In our own surgical intensive care unit, the use of propofol infusion has been drastically curtailed as a cost-savings measure. The article by Barrientos-Vega et al. suggests that we may have thrown out the baby with the bath water!

Return to the Current Literature Review Front Page, or read the abstract:

ABSTRACT

Objective: To compare the effectiveness of sedation, the time required for weaning, and the costs of prolonged sedation of critically ill mechanically ventilated patients with midazolam and propofol.

Design: Open-label, randomized, prospective, phase IV clinical trial.

Setting: Medical and surgical intensive care unit (ICU) in a community hospital.

Patients: All ICU admissions (medical, surgical and trauma) requiring mechanical ventilation for > 24 hrs. A total of 108 patients were included in the study.

Interventions: Patients were randomized to receive midazolam or propofol. The dose range allowed for each drug was 0.1 to 0.5 mg/kg/hr for midazolam and 1 to 6 mg/kg/hr for propofol. The lowest dose that achieved an adequate patient-ventilator synchrony was infused. All patients received 0.5 mg/kg/24 hrs of morphine chloride.

Measurements And Main Results: The level of sedation was quantified by the Ramsay scale every 2 hrs until weaning from mechanical ventilation was started. If sedation could not be achieved by infusing the highest dose of midazolam or propofol, the case was recorded as a therapeutic failure. In the propofol group, serum triglycerides were determined every 72 hrs.

Concentrations of > 500 mg/dL were also recorded as a therapeutic failure. When the patient was ready for weaning according to defined criteria, sedation was interrupted abruptly and the time from interruption of sedation to the first T-bridge trial and to extubation was measured. Cost analysis was performed based on the cost of intensive care in our unit ($54/hr).

In the midazolam group (n = 54), 15 (27.8%) patients died; 11 (20.4%) patients had therapeutic failure; and 28 (51.8%) patients were subjected to a T-bridge trial. In the propofol group (n = 54), these proportions were 11 (20.4%), 18 (33.4% [including seven due to inadequate sedation, and 11 due to hypertriglyceridemia]), and 25 (46.2%), respectively. None of these values was significantly different between the two groups.

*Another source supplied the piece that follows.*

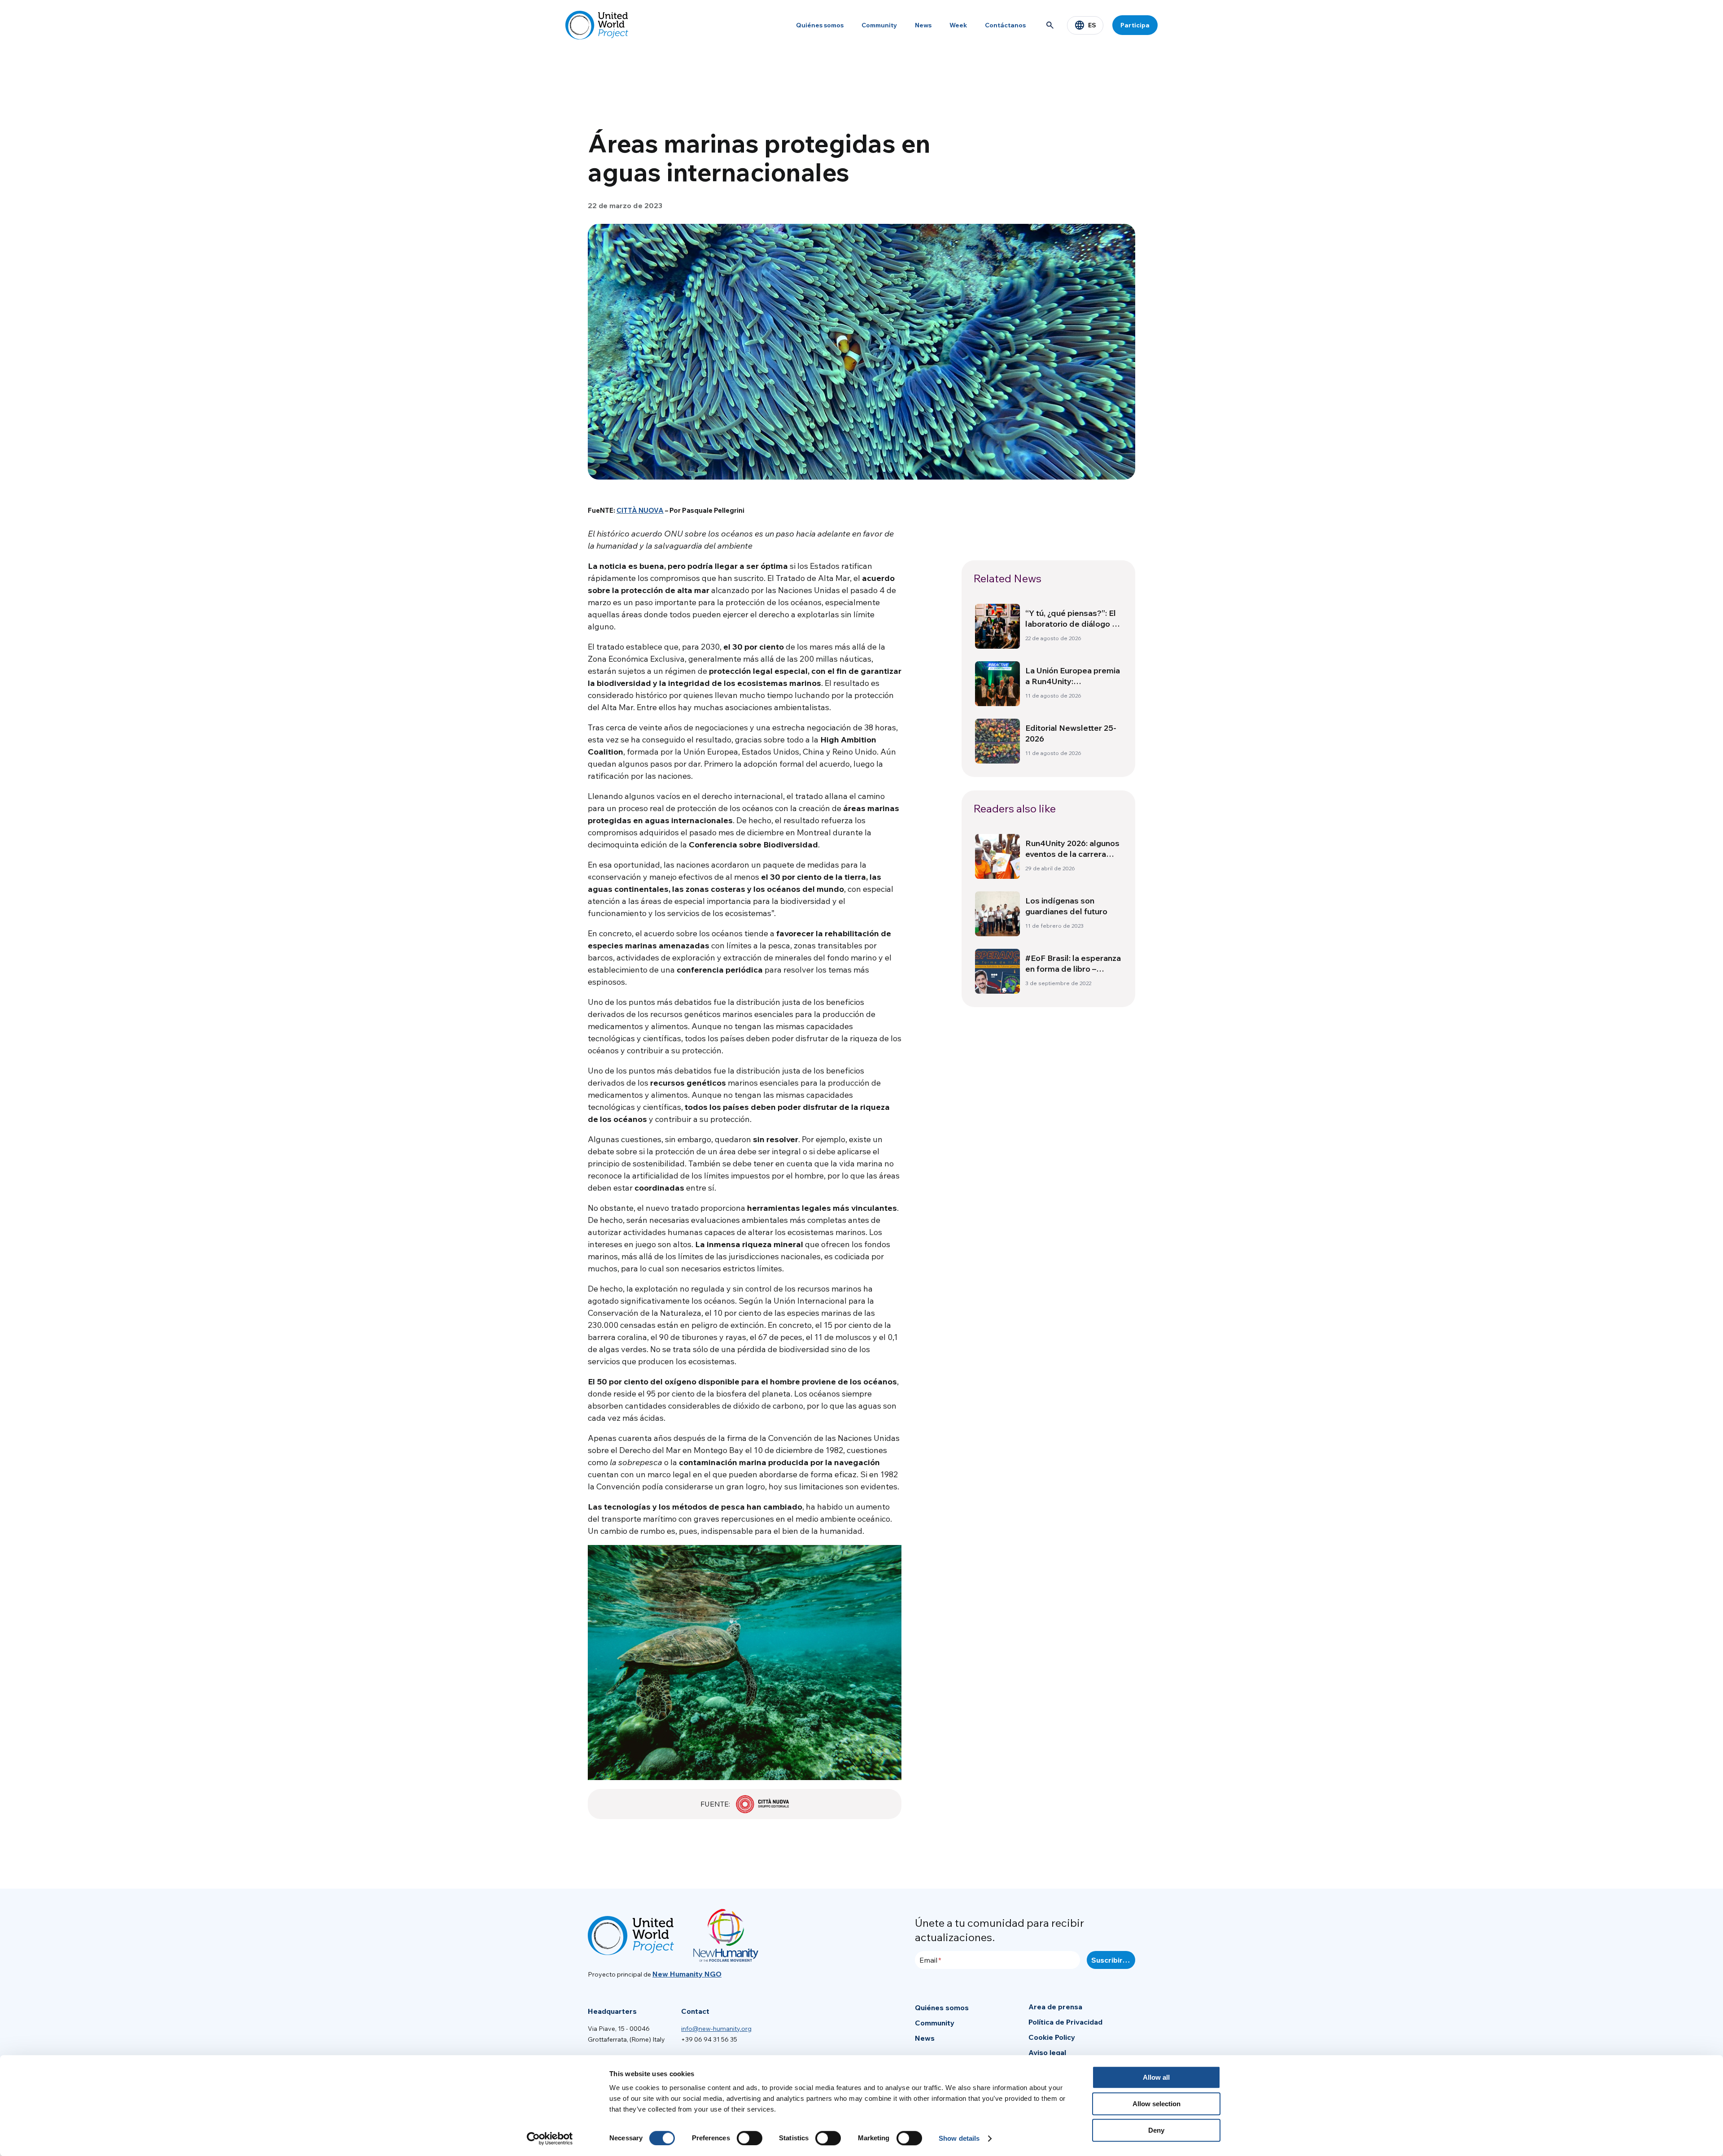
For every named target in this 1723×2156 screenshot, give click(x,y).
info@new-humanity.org (716, 2029)
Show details (959, 2138)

Duration of sedation was 141.7 +/- 89.4 (SD) hrs and 139.7 +/- 84.7 hrs (p = NS), and cost (US dollars) attributed to sedation was $378 +/- 342 and $1,047 +/- 794 (p = .0001) for the midazolam and propofol groups, respectively. In the midazolam group, time from discontinuation of the drug infusion to extubation was 97.9 +/- 54.6 hrs (48.9 +/- 47.2 hrs to the first disconnection, and 49.0 +/- 23.7 hrs to extubation). In the propofol group, time from discontinuation of the drug infusion to extubation was 34.8 +/- 29.4 hrs (4.0 +/- 3.9 hrs to the first disconnection, and 30.8 +/- 29.2 hrs to extubation).

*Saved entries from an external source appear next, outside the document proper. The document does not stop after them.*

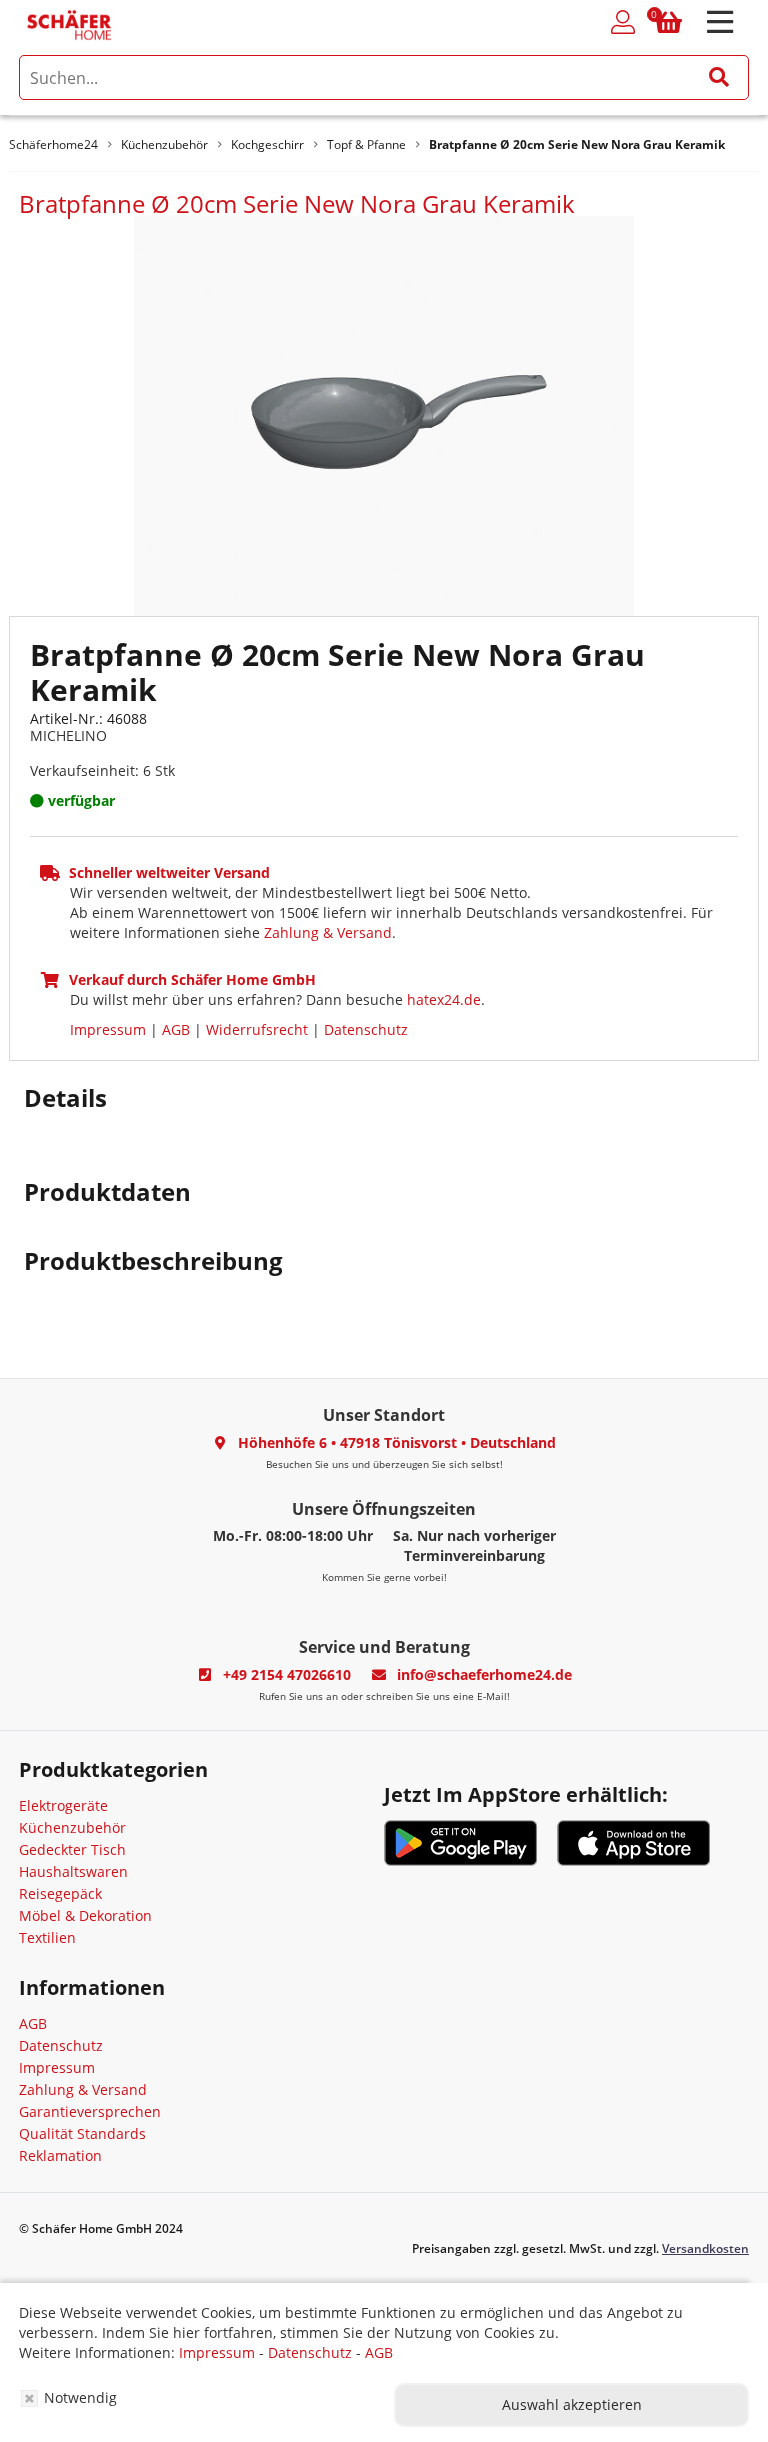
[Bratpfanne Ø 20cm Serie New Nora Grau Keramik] (384, 414)
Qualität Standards (82, 2133)
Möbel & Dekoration (85, 1915)
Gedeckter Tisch (72, 1849)
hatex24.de (444, 999)
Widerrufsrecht (257, 1029)
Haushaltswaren (73, 1871)
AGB (176, 1029)
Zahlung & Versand (328, 932)
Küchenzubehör (72, 1827)
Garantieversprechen (90, 2111)
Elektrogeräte (63, 1805)
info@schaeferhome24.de (484, 1674)
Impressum (108, 1029)
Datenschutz (366, 1029)
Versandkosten (705, 2248)
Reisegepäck (60, 1893)
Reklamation (60, 2155)
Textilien (47, 1937)
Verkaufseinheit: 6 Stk (102, 770)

The difference between the two groups in the weaning time was 63.1 +/- 12.5 (SEM) hrs (p < .0001). Cost per patient in the midazolam group (including ICU therapy and sedation with midazolam) was $10,828 +/- 5,734. Cost per patient in the propofol group was $9,466 +/- 5,820, $1,362 less than in the midazolam group.

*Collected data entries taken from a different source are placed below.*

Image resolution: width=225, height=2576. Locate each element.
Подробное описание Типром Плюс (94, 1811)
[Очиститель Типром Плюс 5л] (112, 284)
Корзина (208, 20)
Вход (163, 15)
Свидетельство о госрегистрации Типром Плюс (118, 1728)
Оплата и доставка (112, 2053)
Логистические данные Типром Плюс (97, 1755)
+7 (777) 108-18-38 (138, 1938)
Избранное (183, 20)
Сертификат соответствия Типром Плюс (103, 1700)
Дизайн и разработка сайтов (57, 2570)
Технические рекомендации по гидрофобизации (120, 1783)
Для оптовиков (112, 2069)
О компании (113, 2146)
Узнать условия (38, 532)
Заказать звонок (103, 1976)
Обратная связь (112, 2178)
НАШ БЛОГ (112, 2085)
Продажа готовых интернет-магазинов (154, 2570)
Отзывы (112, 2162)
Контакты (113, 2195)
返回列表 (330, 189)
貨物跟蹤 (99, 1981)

Conclusions: In our population of critically ill patients sedated with midazolam or propofol over prolonged periods, midazolam and propofol were equally effective as sedative agents. However, despite remarkable differences in the cost of sedation with these two agents, the economic profile is more favorable for propofol than for midazolam due to a shorter weaning time associated with propofol administration.